Retailers offering earlier discounts as consumer shopping habits change
By Andy Kriege, YSN
Black Friday proper is still more than six weeks away, but many retailers are already rolling out their doorbuster deals. Could Christmas in July be far off?
According to an Oct. 10 report in The Wall Street Journal, retailers who are heavy on inventory are getting a head start on the holiday season’s traditional Thanksgiving weekend kickoff, most notably Target and Walmart.
Last week Target said it is extending the discount season with seven weeks of Black Friday deals, three weeks more than last year, including discounts of up to 50% or more on toys, games, electronics and countertop appliances. CEO Brian Cornell told investors as early as last summer that with consumer spending slowing and inflation rising, the company was canceling orders and initiating aggressive markdowns to move excess goods.
For its part, Walmart began its Black Friday sales events last week to lure holiday shoppers.
Besides getting a jumpstart on holiday sales, the moves by both discounters were also seen as an effort to counter last week’s 48-hour “Prime Early Access Sale” by Amazon, its second this year following its traditional Prime Day promotional event last summer.
Analysts said Amazon’s attempt to get a jump on the holiday season didn’t deliver the same revenue boost as prior Prime Days. Klover, a company that analyzes real-time commerce and financial data, found that households spent around 40% less during last week’s event compared with the Prime Day sale in July.
The slowdown in retail sales was also reflected in the U.S. Commerce Department’s September sell-through figures, released last Friday. Total retail sales excluding gasoline and autos were essentially stagnant from August, up just 0.3% month over month, while spending at electronics and appliance stores declined 0.8% and furniture stores sales slipped 0.7% — a sign that spending on durable goods like refrigerators and sofas was beginning to sag.
The Journal noted that retailers have been overwhelmed with excess inventory this year as shoppers changed their spending habits and supply lines reopened. During the pandemic consumers tapped their savings and stimulus checks to buy new furniture and appliances as they hunkered down and shied away from away from out-of-home experiences. But spending patterns have since shifted, with more people now seeking services like travel and entertainment.
Adding to the inventory woes: supply chain constraints are easing and aggressive purchasing early in the year has resulted in many retail warehouses busting at the seams with excess merchandise.
Analysts at Morgan Stanley project that retail profits will decline as merchants look to cut prices faster than their competitors in a “a race to the bottom.” But stores face a double-edged sword. “If retailers don’t offer aggressive discounts,” the investment firm said, “they risk paying high costs to hold excess inventory.”
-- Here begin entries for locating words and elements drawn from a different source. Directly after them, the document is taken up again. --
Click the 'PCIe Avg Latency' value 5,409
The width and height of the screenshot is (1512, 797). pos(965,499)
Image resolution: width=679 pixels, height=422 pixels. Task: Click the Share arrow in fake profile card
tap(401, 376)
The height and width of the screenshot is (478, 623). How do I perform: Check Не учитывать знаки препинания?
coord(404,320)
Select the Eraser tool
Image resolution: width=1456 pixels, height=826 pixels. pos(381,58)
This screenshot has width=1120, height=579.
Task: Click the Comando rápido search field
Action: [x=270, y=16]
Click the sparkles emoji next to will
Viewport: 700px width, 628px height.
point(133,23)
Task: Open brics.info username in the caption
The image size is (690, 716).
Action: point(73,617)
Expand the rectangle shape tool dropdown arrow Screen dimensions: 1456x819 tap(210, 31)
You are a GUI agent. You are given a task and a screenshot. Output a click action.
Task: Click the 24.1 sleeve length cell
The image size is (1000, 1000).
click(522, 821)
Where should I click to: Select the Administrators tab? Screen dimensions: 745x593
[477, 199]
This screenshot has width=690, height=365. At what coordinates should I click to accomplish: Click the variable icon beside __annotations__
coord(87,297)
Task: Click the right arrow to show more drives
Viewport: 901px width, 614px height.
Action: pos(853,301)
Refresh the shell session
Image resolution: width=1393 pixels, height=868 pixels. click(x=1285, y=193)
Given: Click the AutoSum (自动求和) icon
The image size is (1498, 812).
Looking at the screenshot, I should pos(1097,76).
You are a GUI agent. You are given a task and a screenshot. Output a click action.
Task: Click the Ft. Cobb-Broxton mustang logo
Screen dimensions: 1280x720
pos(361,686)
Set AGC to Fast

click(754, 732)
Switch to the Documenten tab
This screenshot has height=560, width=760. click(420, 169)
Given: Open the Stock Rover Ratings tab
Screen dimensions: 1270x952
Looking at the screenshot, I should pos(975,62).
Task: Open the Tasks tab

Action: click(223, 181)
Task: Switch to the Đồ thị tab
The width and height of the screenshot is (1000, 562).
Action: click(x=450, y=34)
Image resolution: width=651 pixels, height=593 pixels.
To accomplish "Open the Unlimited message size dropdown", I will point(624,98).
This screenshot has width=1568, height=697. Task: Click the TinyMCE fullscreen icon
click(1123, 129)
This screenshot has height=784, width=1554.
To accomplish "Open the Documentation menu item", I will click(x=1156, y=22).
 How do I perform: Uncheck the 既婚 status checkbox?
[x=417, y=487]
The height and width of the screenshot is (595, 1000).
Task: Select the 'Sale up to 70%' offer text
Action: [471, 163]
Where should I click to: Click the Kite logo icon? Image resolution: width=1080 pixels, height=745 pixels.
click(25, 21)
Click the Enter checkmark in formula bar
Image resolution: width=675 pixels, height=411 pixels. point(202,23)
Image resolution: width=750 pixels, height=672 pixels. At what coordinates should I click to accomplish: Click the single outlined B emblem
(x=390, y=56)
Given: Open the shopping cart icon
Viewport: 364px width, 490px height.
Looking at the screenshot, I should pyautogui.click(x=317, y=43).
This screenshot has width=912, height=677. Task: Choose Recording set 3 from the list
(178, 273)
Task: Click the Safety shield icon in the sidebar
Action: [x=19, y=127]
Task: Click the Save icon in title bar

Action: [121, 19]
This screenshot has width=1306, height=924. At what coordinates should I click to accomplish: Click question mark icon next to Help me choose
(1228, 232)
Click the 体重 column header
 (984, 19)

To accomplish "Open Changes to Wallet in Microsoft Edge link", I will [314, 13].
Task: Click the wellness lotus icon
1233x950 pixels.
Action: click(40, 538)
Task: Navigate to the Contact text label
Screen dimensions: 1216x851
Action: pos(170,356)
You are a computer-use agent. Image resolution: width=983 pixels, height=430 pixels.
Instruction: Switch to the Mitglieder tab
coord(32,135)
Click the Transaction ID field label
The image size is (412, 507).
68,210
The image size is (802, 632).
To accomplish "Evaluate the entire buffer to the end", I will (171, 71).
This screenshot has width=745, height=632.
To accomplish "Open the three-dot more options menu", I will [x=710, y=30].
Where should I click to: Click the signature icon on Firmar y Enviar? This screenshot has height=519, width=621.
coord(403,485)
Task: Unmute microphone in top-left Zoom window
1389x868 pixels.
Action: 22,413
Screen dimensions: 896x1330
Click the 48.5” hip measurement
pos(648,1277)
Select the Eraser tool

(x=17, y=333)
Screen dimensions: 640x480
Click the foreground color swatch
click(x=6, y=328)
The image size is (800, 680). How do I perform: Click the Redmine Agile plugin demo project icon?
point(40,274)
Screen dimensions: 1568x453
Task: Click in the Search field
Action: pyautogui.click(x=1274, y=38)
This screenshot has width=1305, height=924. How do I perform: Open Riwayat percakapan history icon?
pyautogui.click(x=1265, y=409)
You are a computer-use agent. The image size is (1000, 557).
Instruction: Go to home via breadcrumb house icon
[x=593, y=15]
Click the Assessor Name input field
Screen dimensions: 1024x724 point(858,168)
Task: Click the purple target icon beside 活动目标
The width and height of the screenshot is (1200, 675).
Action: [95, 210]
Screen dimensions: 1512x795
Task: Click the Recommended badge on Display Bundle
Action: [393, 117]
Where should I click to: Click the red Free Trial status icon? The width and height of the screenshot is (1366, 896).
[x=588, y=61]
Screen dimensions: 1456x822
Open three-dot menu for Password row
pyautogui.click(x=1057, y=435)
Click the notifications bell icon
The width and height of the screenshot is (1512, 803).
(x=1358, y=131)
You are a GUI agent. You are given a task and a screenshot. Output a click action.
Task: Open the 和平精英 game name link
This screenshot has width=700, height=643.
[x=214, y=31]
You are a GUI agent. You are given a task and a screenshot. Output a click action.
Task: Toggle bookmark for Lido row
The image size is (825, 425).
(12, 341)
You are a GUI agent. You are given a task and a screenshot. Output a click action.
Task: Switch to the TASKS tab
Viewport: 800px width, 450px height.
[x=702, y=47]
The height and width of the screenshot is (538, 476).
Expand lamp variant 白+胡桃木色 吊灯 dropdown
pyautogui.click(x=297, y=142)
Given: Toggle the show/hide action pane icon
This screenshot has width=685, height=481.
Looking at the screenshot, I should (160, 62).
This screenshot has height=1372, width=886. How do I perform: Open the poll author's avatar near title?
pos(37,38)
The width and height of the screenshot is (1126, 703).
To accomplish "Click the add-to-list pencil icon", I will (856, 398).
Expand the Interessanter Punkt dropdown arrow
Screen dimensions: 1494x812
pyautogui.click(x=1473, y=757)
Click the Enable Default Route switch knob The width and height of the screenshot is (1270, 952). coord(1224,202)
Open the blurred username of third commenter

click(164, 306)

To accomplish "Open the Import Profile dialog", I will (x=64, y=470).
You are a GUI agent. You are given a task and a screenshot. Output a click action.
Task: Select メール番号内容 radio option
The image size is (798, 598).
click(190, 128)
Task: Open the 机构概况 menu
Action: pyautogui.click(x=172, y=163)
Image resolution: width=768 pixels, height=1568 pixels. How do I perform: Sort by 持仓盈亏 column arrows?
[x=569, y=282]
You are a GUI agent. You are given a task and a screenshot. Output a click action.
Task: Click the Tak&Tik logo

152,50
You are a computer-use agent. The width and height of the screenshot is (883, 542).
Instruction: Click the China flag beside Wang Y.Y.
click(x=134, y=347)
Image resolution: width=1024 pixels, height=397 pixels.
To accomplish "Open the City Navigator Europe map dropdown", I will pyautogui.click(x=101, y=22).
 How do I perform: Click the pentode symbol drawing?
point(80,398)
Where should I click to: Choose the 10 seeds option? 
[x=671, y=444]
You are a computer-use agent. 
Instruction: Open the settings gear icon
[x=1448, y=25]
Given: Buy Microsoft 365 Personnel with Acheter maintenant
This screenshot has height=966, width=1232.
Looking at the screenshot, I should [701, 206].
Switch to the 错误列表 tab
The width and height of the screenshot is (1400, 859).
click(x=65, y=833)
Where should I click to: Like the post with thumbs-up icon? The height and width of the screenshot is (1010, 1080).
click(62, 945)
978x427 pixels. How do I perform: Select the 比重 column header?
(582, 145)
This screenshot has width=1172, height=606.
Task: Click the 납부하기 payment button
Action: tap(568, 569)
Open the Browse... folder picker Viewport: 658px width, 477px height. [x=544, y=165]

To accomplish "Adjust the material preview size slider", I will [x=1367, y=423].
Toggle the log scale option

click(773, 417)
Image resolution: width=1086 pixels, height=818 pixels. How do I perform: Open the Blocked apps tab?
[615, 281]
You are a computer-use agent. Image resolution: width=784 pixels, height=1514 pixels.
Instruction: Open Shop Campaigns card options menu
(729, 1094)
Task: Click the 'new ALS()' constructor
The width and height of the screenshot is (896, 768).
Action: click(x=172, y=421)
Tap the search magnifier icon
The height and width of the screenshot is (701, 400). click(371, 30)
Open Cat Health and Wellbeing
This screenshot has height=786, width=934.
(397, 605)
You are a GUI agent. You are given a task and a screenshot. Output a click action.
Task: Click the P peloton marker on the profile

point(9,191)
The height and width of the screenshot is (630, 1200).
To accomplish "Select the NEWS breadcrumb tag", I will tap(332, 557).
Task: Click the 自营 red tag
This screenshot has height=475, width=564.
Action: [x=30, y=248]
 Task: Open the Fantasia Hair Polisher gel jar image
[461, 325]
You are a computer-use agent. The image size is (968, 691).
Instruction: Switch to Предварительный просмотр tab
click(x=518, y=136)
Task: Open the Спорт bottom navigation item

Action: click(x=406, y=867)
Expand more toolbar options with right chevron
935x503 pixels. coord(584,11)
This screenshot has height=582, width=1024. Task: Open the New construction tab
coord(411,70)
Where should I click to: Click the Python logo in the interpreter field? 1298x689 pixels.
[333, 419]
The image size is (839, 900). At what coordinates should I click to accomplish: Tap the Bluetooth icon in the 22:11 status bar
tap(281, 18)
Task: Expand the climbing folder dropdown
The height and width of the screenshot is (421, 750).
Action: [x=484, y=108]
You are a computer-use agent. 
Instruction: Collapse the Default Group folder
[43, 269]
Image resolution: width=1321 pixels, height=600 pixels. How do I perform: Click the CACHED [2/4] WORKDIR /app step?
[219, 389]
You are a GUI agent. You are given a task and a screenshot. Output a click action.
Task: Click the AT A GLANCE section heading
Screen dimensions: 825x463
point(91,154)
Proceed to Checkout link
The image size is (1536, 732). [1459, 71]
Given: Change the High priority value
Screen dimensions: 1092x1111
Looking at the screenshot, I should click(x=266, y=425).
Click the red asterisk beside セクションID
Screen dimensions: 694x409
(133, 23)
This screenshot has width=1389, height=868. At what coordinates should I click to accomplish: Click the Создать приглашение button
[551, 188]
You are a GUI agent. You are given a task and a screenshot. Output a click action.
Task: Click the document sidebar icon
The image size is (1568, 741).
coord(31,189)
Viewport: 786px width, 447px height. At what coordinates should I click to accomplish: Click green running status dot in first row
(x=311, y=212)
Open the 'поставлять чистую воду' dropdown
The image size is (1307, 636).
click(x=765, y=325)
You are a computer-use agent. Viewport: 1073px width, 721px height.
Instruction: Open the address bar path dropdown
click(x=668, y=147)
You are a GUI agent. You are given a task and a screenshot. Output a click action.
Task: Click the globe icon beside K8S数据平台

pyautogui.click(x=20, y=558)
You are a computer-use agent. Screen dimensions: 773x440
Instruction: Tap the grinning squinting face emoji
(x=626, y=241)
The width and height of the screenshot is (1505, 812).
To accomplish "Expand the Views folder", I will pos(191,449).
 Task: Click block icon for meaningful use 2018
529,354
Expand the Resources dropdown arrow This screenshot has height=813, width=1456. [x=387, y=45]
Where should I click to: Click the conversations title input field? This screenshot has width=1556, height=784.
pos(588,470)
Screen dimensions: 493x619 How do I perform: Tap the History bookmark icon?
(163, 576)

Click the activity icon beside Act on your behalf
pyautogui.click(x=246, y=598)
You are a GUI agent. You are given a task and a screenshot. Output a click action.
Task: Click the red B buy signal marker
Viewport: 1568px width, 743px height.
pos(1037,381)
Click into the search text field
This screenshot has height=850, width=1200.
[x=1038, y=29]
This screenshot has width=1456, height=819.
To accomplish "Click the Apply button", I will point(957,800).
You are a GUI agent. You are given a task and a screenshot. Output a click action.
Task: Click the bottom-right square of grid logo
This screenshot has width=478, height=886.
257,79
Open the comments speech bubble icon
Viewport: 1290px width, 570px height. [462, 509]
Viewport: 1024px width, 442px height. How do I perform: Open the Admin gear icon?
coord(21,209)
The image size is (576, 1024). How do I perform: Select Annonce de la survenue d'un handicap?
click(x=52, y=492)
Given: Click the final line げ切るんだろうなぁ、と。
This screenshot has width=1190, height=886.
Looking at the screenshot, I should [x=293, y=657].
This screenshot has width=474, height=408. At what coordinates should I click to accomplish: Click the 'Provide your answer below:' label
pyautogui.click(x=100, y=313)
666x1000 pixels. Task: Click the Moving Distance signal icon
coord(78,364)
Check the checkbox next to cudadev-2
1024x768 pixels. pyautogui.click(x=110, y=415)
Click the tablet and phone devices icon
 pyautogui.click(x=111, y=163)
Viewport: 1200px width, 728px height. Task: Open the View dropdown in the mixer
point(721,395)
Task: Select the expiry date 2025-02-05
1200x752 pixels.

Causing further pain is the crushing inflation that remains close to a four-decade high. The rising price of goods is squeezing consumers and forcing them to rethink what they are willing to spend on discretionary purchases. Merchants are responding by bringing back more bargains, cheaper store brands and more aggressive discounts as consumers feel the pinch.
At Walmart and Target, customers are now choosing more store-branded items. These private-label products are produced exclusively for their own shelves and are usually offered at lower prices for shoppers while delivering higher profit margins to the retailers.
Retailers are also leveraging their online stores in a continuation of a multi-channel trend that accelerated during the pandemic. This has been a boon to Black Friday shoppers who can now avoid the crowds and pre-dawn starts of traditional brick-and-mortar doorbuster deals and shop the sales from home.